State of the Union: Why Union Station should pay its fair share

Two D.C. council members have introduced legislation to exempt the retail center in Union Station from an estimated $2.7 million a year in local taxes. Instead, according to the bill co-sponsored by Jack Evans (D-Ward 2) and Tommy Wells (D-Ward 6), the shopping mall-which is located on federal property-would pay a lump sum of $253,000 a year. That’s an estimated $2.45 million a year tax break every year

Why should the McDonald’s or Ann Taylor in Union Station be taxed differently from the McDonald’s or Ann Taylor in the Mazza Gallerie or Dupont Circle?

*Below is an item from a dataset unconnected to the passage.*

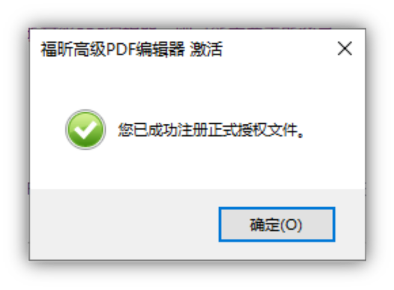Select the round green tick icon
The image size is (394, 290).
(x=85, y=130)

Very simply, they shouldn’t be.

Taxing Union Station at the same rate as other retail spaces and eateries in the city is not only good fiscal policy for the District, but a matter of fairness. Government buildings are exempt from property taxes, but the District implemented a law in 2004 to put for-profit, commercial businesses that operate in these buildings on a level playing field with those in taxable spaces – by creating a property tax equivalent they must pay.

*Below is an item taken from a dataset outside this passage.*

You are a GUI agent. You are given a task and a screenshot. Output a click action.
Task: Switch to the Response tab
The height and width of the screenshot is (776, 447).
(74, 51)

The possessory interest tax applies to approximately 200 businesses in the city housed in spaces such as the Ronald Reagan Building and International Trade Center, the Old Post Office Pavilion, and the Frank Reeves Center. This is an important source of revenue for the District because so much of the city’s real estate is tax-exempt and services in government buildings-such as food courts-are more and more being privatized.  It also is a matter of tax fairness – the commercial enterprises in federal and other tax-exempt buildings should pay the same taxes as businesses in traditional commercial buildings.

Union Station is owned by the U.S. Department of Transportation and run by the nonprofit Union Station Redevelopment Corp. Yet the ground lease of Union Station was awarded to a for-profit real estate company, Ashkenazy Acquisition Corp., which purchased it for $160 million in January 2007. According to an Ashkenazy press release, Union Station is one of the most successful malls in the country, averaging sales per square foot of $800 a year, twice the national average.

Union Station representatives complained that retailers were targeted by city tax officials and being unfairly singled out. But by asking for this tax break, Union Station’s businesses would get a special tax status that other businesses don’t have. The possessory interest tax should be applied to Union Station, and the city should work with the Union Station Redevelopment Corporation to identify the proper entity to pay the tax.